LISTED ENTRIES
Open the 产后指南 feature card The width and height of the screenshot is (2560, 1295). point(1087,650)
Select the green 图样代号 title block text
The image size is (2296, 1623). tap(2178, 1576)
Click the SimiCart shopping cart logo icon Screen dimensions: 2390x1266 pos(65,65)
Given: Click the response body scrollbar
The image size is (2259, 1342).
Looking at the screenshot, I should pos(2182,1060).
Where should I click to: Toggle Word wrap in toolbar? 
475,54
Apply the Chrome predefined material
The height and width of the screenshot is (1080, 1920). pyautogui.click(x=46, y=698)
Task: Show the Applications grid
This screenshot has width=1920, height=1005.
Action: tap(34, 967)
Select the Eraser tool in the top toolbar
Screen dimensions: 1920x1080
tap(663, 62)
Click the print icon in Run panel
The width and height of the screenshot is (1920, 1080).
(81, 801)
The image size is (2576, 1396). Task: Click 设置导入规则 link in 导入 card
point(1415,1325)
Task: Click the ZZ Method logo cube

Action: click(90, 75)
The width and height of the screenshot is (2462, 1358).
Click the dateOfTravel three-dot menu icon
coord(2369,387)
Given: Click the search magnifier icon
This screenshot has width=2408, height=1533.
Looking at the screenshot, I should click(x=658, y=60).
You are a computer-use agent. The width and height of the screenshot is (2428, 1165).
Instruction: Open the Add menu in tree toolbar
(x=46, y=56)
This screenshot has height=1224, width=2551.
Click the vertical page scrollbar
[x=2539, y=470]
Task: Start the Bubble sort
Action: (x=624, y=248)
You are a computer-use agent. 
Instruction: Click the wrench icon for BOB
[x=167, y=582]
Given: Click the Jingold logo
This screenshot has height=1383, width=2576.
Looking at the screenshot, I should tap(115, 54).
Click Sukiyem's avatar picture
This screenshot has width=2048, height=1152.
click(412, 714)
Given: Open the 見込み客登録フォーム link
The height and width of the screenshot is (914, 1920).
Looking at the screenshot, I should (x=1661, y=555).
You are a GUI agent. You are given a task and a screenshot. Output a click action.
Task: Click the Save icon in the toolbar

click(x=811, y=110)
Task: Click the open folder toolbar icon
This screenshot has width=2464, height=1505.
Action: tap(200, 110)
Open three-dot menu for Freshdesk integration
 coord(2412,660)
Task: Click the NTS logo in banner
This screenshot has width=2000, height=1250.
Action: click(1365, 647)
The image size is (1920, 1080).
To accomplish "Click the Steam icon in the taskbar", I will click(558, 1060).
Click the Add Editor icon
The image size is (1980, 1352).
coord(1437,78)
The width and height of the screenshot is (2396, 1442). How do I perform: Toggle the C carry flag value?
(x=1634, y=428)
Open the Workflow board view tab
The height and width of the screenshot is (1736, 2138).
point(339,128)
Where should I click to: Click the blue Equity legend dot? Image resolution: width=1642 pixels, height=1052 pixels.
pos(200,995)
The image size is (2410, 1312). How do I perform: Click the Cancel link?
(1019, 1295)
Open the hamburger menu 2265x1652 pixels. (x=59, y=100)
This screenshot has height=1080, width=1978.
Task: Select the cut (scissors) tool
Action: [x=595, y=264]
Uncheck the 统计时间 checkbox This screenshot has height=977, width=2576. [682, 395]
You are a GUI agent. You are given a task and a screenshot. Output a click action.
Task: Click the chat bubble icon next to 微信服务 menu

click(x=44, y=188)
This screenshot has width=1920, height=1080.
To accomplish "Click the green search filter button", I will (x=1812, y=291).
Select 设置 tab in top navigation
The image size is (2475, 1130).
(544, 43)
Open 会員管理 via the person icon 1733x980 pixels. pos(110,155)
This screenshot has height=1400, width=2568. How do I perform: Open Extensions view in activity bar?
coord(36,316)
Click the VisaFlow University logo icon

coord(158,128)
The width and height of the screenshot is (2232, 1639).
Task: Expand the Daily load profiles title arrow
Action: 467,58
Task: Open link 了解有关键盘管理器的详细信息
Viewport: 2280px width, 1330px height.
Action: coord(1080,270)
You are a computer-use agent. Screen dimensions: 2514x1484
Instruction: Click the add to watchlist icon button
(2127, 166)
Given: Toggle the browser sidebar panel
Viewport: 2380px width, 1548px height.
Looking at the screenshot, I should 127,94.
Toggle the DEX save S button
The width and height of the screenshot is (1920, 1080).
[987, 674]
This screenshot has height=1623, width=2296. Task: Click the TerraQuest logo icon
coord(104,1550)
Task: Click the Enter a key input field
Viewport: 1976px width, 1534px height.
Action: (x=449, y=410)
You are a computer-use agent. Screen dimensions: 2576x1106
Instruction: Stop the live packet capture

TASK
Go through the material above, and wherever a line contains the string "computer", return it.

TASK RESPONSE
You are a computer-use agent. The width and height of the screenshot is (2428, 1165).
You are a computer-use agent. 
You are a computer-use agent. Screen dimensions: 2514x1484
You are a computer-use agent. Screen dimensions: 2576x1106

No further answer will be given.